Why I miss the BMW R1200GSA

We’ve parted ways with BMW’s big GSA, but it wasn’t easy…

Long term update
Bike: BMW R1200GSA
Time on test: 5 months
Miles covered: 3,200
Rider: Alun Davies

The GSA has left the ABR stable. The long-termer has been returned to BMW and I’m sitting here typing this with mixed feelings. On the one hand, I’m happy enough to say au revoir to the GSA but I’ll also miss not having the big bruiser to hand. And here’s why… 

As a motorcycle journalist, it’s my duty to ride a cross-section of bikes and report in an independent, dispassionate voice in order to offer a balanced, insightful and informative opinion which will be of value to you, the reader. ABR may have a following with a shared passion and desire for riding, touring, travel and exploring but within that broad group there are smaller subsections all with differing priorities and needs. So, as the old publishing mantra goes, ‘you can’t satisfy all of the readers all of the time’. 

Some readers’ needs will focus on the financial aspects of owning a bike. The upfront costs, running expenses and the overall price of ownership, taking into account financial packages, re-sale and trade-in values. Others will be more swayed by off-road ability whilst a clear majority will be influenced by on-road performance. Then there are factors such as comfort, pillion carrying ability, reliability, the availability of after-market parts and add-ons, service intervals and a host of other features. 

In a motorcycle review, the above invariably presents itself as a list of facts coupled with objective and subjective views of the reporter; that is the nature of the beast. However, buying a motorcycle, especially a brand spanking new model, is rarely undertaken without the buyer experiencing the emotional power of prejudice and self-image and that is very rarely if ever, covered by the media. 

There will always be people who will not buy a certain brand of motorcycle. This could be down to a practical matter such as a bad past experience with a certain make but it’s just as likely to be out of an emotional prejudice to a particular manufacturer which stands up to no test based on logic or empirical data and facts. But hey, that’s life. 
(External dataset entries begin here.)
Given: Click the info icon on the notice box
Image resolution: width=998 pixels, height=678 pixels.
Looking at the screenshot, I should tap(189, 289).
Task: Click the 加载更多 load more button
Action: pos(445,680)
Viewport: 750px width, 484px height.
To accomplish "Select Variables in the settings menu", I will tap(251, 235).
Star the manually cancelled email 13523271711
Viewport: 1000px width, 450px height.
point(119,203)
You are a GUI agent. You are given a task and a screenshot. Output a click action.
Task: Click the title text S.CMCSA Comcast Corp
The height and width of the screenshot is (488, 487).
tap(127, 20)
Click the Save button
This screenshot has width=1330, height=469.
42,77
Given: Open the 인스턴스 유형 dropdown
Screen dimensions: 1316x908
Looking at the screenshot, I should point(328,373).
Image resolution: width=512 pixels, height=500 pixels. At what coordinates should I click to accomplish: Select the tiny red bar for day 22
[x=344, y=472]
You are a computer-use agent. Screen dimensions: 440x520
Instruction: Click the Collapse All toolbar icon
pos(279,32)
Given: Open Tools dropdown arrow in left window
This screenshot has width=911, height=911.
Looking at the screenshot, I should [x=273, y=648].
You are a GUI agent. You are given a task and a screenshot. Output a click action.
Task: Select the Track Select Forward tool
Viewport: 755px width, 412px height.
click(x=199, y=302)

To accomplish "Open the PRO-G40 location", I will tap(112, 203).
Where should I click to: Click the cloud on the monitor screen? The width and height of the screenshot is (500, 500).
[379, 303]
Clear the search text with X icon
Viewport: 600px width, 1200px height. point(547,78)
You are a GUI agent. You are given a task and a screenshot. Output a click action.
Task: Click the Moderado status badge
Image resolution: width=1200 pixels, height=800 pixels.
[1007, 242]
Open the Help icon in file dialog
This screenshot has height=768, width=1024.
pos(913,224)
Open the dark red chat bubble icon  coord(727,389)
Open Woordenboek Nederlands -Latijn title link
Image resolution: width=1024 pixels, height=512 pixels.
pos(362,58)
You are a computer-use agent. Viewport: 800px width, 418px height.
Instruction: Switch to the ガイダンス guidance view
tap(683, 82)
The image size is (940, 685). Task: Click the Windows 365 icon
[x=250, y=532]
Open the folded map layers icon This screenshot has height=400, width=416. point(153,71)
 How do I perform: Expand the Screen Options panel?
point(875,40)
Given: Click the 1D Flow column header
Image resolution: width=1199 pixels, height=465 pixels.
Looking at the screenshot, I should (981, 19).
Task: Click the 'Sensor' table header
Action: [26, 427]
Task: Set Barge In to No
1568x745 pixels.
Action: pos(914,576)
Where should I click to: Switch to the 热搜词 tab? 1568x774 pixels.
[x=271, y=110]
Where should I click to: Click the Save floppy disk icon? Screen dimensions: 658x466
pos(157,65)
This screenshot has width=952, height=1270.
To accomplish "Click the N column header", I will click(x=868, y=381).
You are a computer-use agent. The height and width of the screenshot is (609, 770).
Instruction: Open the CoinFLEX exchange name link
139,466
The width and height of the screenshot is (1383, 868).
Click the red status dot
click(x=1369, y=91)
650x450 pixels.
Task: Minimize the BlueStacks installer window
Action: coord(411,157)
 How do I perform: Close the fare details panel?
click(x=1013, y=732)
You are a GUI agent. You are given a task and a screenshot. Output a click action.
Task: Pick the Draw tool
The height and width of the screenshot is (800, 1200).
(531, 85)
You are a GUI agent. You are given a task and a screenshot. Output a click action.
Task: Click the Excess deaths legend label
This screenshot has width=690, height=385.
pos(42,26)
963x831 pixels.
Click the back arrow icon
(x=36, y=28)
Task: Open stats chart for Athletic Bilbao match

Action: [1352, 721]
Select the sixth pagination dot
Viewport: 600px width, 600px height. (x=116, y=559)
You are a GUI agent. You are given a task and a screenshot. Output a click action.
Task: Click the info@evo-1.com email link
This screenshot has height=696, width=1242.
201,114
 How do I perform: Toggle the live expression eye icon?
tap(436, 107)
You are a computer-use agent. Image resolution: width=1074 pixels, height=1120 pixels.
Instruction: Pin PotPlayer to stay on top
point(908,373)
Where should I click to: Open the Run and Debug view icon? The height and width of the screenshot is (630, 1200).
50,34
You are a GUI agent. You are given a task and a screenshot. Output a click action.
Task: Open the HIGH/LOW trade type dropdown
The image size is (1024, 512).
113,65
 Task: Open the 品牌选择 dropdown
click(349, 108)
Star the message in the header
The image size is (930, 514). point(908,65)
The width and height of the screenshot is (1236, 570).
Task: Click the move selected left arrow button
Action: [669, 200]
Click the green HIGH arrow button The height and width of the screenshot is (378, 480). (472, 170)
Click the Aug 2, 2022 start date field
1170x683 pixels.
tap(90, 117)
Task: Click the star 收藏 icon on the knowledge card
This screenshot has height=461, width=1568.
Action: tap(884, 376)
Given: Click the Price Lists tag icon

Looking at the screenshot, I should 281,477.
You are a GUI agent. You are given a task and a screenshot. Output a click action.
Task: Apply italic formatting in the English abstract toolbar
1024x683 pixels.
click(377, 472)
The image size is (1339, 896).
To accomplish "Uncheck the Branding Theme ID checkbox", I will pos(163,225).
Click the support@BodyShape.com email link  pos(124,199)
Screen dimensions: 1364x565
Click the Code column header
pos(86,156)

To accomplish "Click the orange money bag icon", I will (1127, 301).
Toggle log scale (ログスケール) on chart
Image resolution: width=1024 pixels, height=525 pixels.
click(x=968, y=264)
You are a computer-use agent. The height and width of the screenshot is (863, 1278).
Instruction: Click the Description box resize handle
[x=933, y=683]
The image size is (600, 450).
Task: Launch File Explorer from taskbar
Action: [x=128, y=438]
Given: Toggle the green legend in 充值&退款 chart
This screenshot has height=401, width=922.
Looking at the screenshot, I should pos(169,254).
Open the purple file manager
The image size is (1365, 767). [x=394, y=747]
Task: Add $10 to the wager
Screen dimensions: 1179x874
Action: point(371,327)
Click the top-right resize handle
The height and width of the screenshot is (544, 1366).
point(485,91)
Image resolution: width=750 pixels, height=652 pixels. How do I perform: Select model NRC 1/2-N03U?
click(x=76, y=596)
The persuasive power of self-image is generally something we tend to avoid in conversation yet plays a huge part in the decision-making process when we buy. For example, we’re more inclined to say that we bought a KTM 450 for its green lane prowess rather than it made us look and feel like a hardcore enduro dude. Nor are we likely to buy a GSA, a full set of textiles, a peaked helmet and a whole load of aluminium bling and bang on about how much it makes us look and feel like an experienced world traveller. But it does, of that, there is little doubt. 

Critics will say that the GSA is too big, too heavy and too expensive. There’s no denying the grand scale and weight of the BM, but check out how well those re-sale values hold up, the comfort, the pillion carrying ability, the on-road performance, the availability of bling etc. If you can afford it, and fit on it, just what is there to fault on the GSA other than an adjustable screen which is not up to the protective standard of the one it replaced? 

And that’s why I miss the BMW R1200GSA.